El orgullo es lo único que le queda. La joven miliciana era una de esas niñas sin pasaporte, sin nacionalidad y sin derecho a hablar en su propio idioma, los ‘maktumin’, un colectivo que abarcaba entre 75.000 y 200.000 kurdos sirios a los que Damasco retiró la nacionalidad en los años sesenta con el pretexto que se trataba de “inmigrantes” de Turquía. Ahora llevan generaciones siendo ‘sinpapeles’. Serheldan no tenía siquiera presente. Sin estudios y sin posibilidad de trabajar, jamás consideró labrarse un porvenir. “En el futuro”, dice con aplomo, “liberaremos las cuatro partes del Kurdistán. Lucharemos hasta la última gota de nuestra sangre”.

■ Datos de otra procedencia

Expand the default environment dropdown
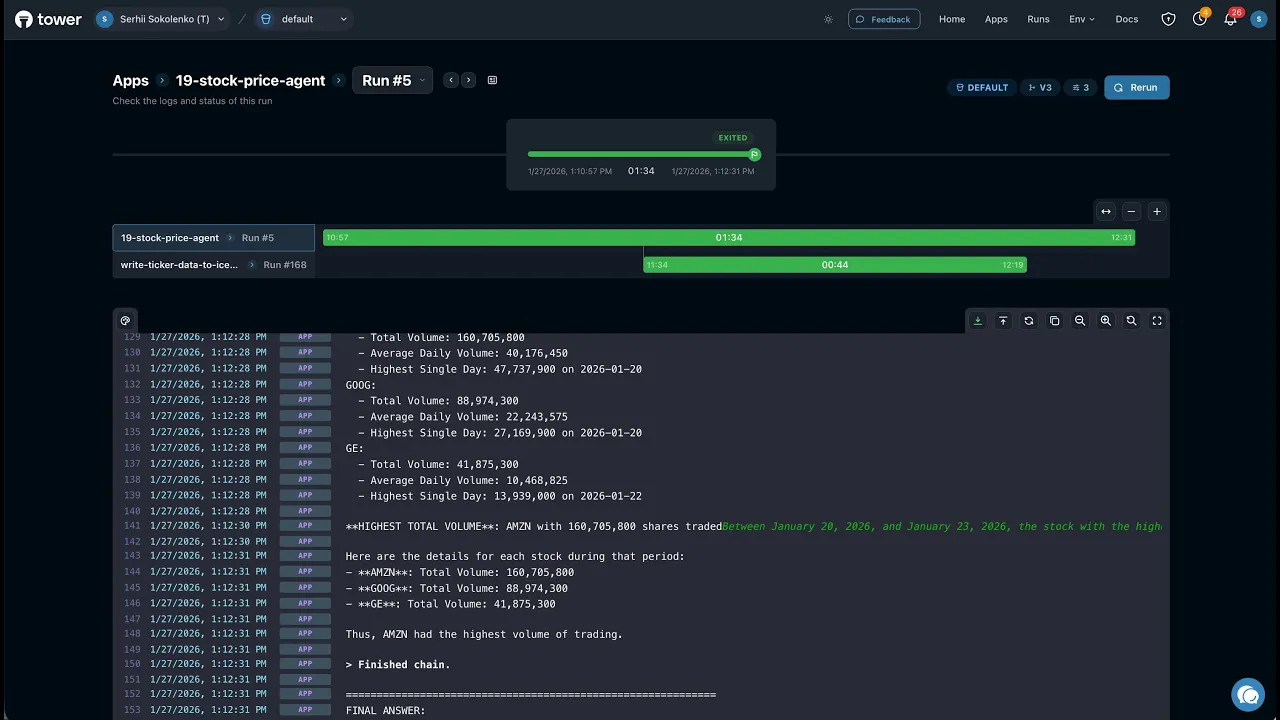The height and width of the screenshot is (720, 1280). coord(304,19)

Serheldan lleva ahora su kalashnikov como si fuera un bolso mientras pasea por entre los edificios terrosos que se confunden con la arena del paisaje en las calles desiertas de Yabaa. Lo menea de un hombro a otro para caminar cómoda y, como haría cualquier joven con complementos de marca nuevos, luce sus insignias: una pegatina con la estrella roja del PKK en el embellecedor de la empuñadura y una chapa con la efigie de Apo, el apelativo cariñoso de Öcalan, que significa tío en kurdo.

En Yabaa, las combatientes mantienen un puesto estratégico después de haber tomado la villa durante la batalla de Serekaniye. Solo ellas rondan las casas destripadas de las que caen viejas cintas de vídeo, cedés de música y jirones de ropa de cama que van a desparramarse por el suelo a su paso.

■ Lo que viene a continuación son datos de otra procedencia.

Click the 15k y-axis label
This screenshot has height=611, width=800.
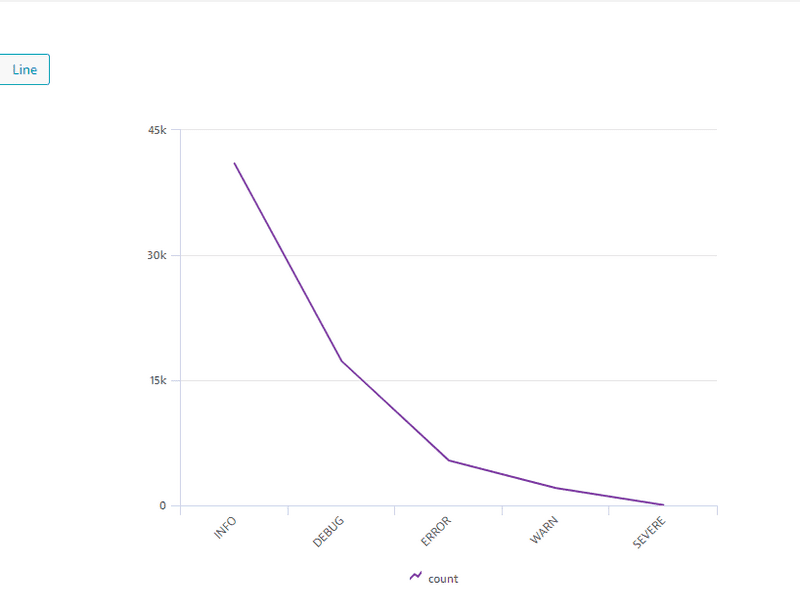[x=157, y=380]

Movilizada antes de cumplir los 18, la joven vino a parar aquí tras la batalla de Tel Tamir, la primera en la que participó. Una “buena”, califica, mientras se mordisquea las uñas. ¿Y qué es una buena batalla? Su respuesta es directa, sin emoción: “Había muchos de ellos que se lanzaron a por nosotras. Nosotros también estuvimos bien: éramos menos, pero más fuertes. Duró tres días”. Lo cuenta con rutina.

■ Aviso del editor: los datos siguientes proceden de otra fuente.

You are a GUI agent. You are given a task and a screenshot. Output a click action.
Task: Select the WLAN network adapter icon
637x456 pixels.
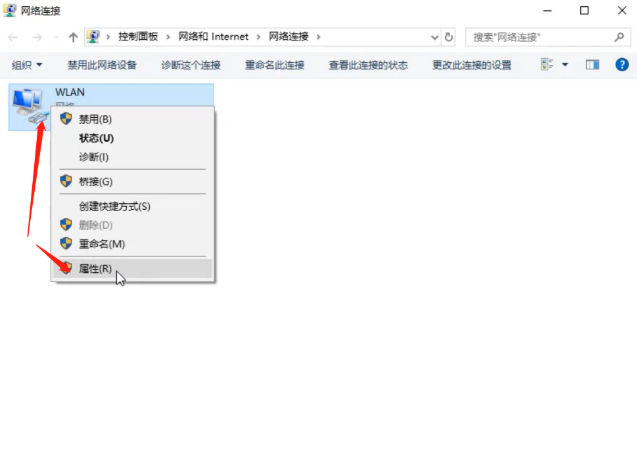tap(27, 105)
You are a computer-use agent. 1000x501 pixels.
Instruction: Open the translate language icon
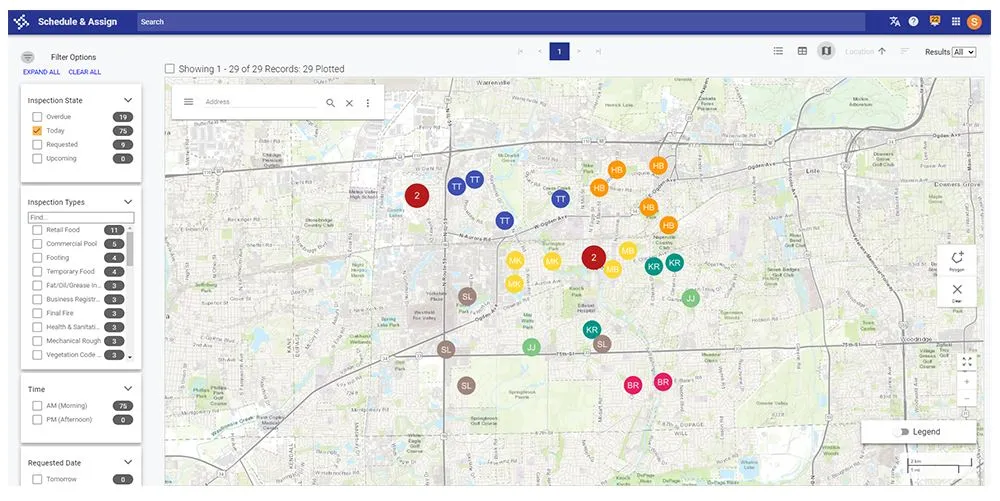895,22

“¿Qué es la guerra? ¿No es disparar?”, espeta Zeelan, compañera de 20 años en el puesto de control de Yabaa. Su cara de niña buena hace aún más desconcertante la risa con la que acompaña su pregunta retórica. ¿Ha matado a alguien? “Por supuesto, he participado en tres batallas. Fue una lucha dura, así que no sé a cuántos, ¿cómo podría saberlo? Incluso en mitad de la contienda, no cuentas de esa manera”. ¿No siente miedo? “Si te dijera que no hay miedo, te estaría mintiendo, pero cuando disparas la primera bala, el temor se ha ido.”

“En la guerra”, dice la comandante Rojda: “Hemos elegido este bando y hemos peleado”.